USS Freedom Gets Underway After Two Years of Repairs

By: Sam LaGrone
USNI.org

December 18, 2018 9:59 AM

USS Freedom (LCS-1) departs a pier in San Diego under its own power on Dec. 10, 2018. US Navy Photo

Littoral Combat Ship USS Freedom (LCS-1) left a pier in San Diego, Calif., for the first time in more than two years, after an extensive repair period to fix the ship’s propulsion system.

The underway was part of contractor trials to test repairs after a Colt-Pielstick diesel engine was damaged in 2016, a Navy spokesperson told USNI News on Monday.

“The Freedom-variant littoral combat ship USS Freedom (LCS-1) achieved a major milestone this week as the ship began contractor sea trials, Dec. 10,” LCS Squadron 1 spokeswoman Lt.
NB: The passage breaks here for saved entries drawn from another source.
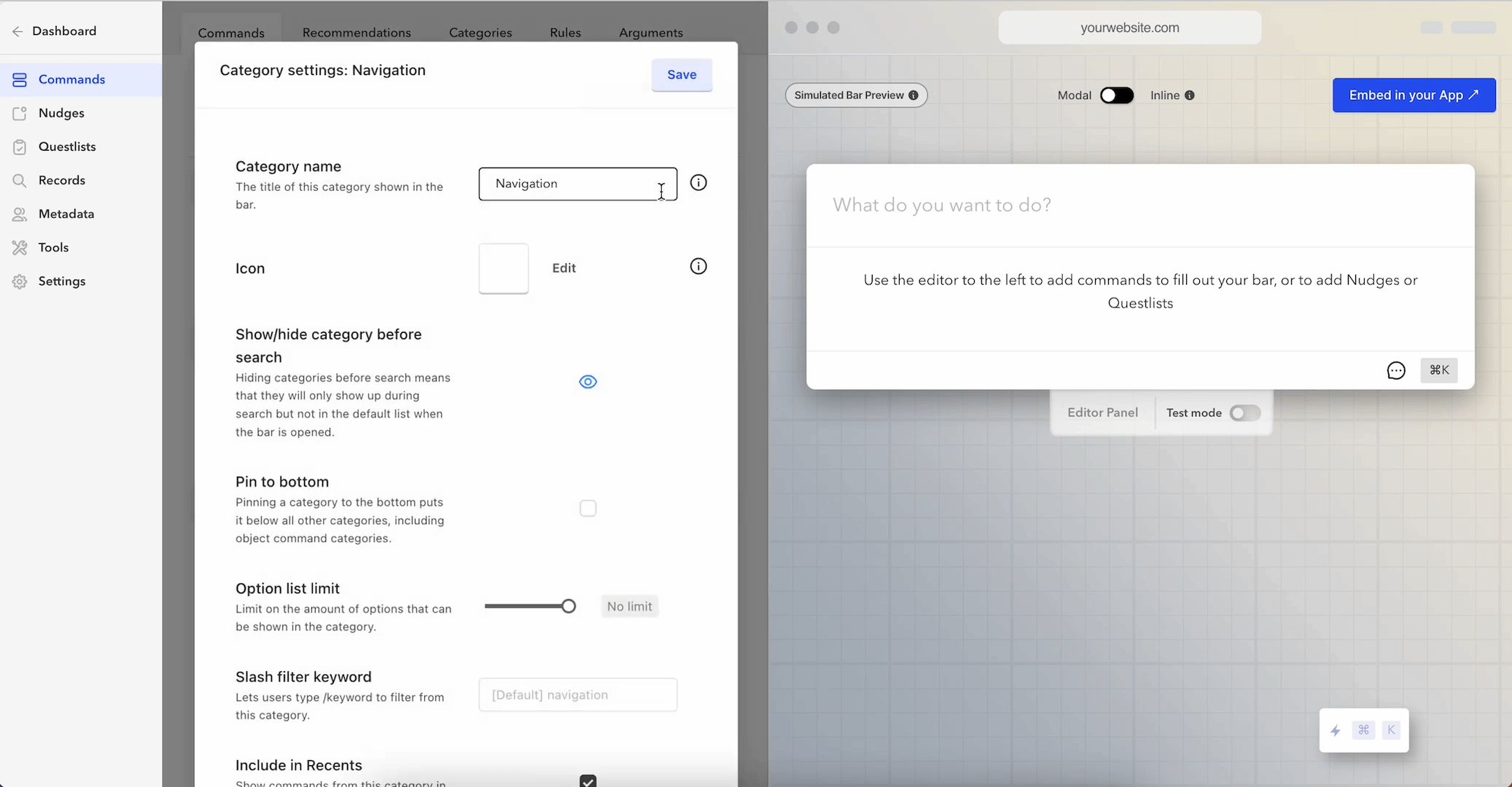1512x787 pixels.
Task: Switch the Modal/Inline toggle
Action: pos(1116,95)
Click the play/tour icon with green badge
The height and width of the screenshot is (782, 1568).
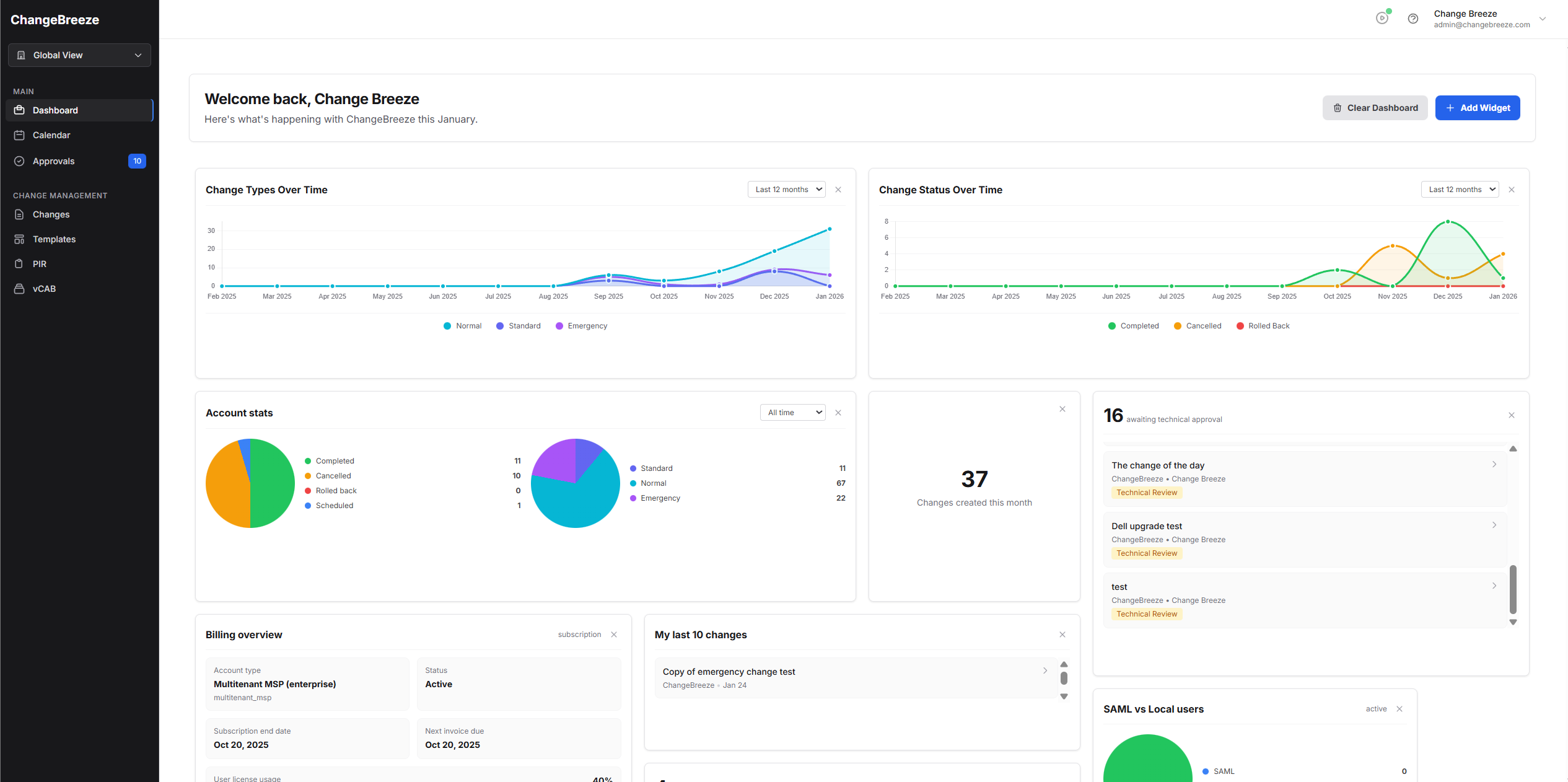pyautogui.click(x=1382, y=19)
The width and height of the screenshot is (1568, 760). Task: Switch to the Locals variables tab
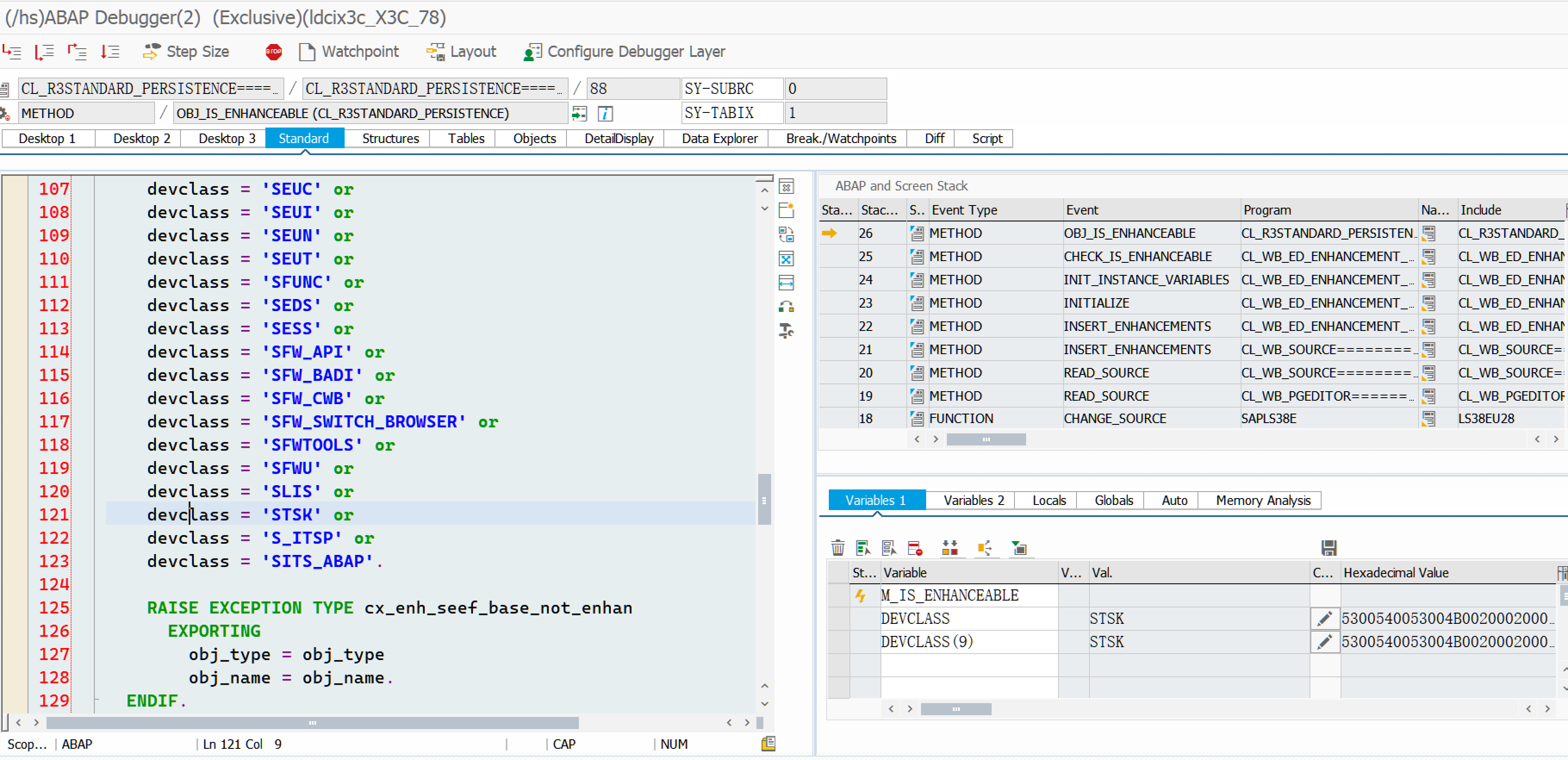1049,501
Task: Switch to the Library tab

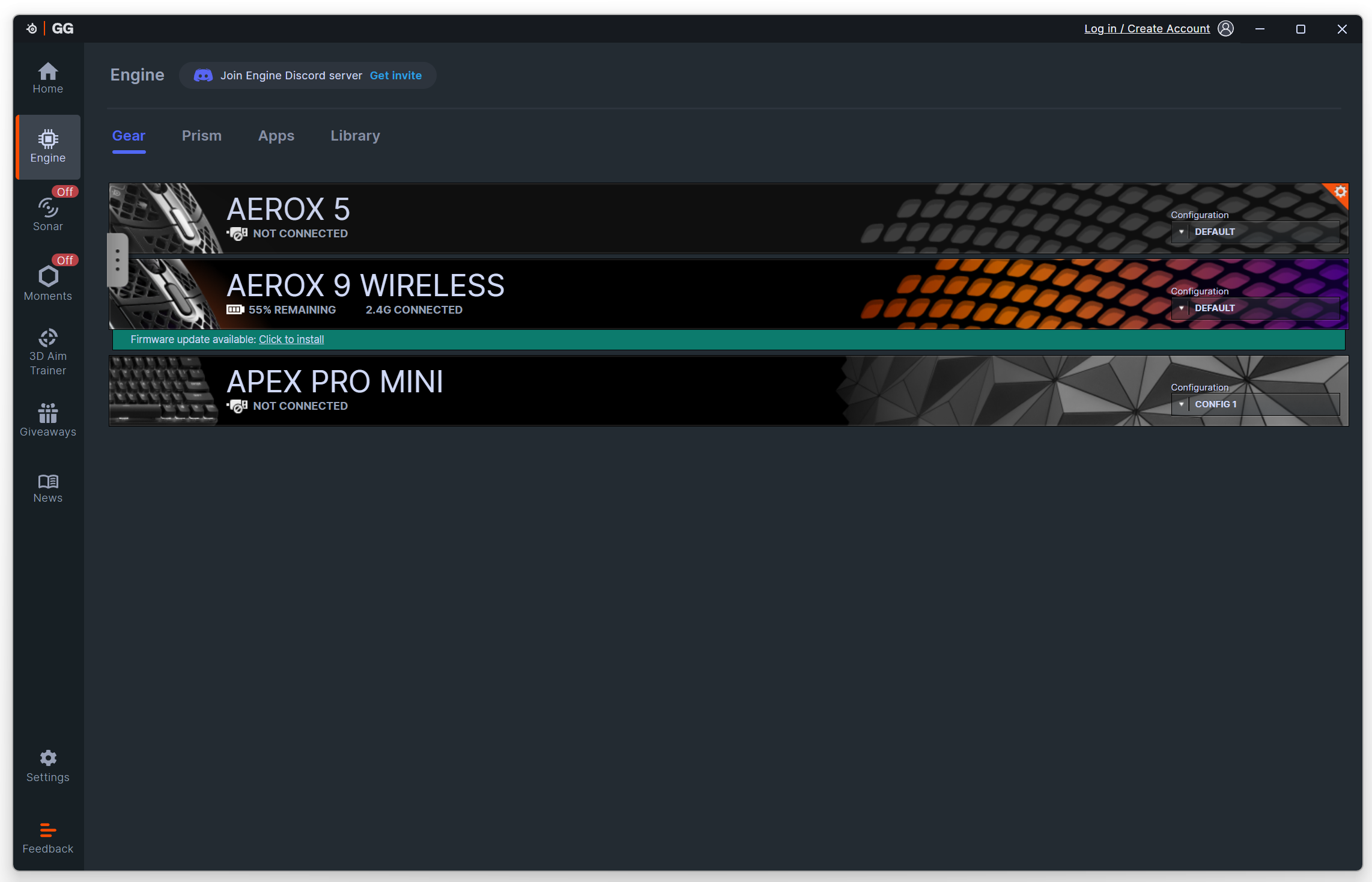Action: click(355, 136)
Cmdr. Miranda Williams told USNI News.
“This important step is the culmination of nearly two years’ worth of work across multiple organizations. This milestone allows the first ship of its class to return to sea and fulfill its new role as a testing ship.”
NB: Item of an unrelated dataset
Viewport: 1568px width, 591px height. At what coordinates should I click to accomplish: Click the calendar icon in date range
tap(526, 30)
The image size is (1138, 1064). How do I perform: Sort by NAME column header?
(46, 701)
In 2016, the crew of the ship discovered one of its two Colt-Pielstick diesels had failed due to contamination of the ship’s lube oil system by seawater.

After participating in the Rim of the Pacific 2016 exercise operating on its gas turbines, the ship returned to its homeport in San Diego. Once pier-side, a Southwest Regional Maintenance Center’s Diesel Engine Inspector found “significant damage to the engine caused by rust and seawater,” USNI News reported at the time. Since then, the ship has been undergoing repairs in San Diego. The first word on the successful repairs came from the ship’s Facebook page last week.

With the repairs to the ship completed, Freedom is now on its way to rejoin the four-ship LCS test force. The other Freedom-class ship in the test division, USS Fort Worth (LCS-3), was also sidelined after operator error damaged the combining gear that linked the ship’s main propulsion diesels with the Rolls Royce MT30 gas turbines in Singapore in 2016.

Questions on the status of both Freedom and Fort Worth left with a Naval Sea Systems Command spokesperson on Monday were not immediately returned.

In contrast to the two-years NAVSEA took to repair the two ships, the command was able to replace a damaged MT30 gas turbine on Zumwalt-class Michael Monsoor (DDG-1001) in a matter of months.

The inclusion of Freedom and Fort Worth back into the testing regime will free up operational assets that were waylaid to complete testing of the emerging mission package capabilities. Due in part to the demands of mission package testing, the Navy did not deploy any Littoral Combat Ships in 2018.

For example, USS Milwaukee (LCS-5) was used as a platform for Surface-to-Surface Missile Module (SSMM) developmental testing that will integrate the AGM-114L Longbow Hellfire onto the LCS.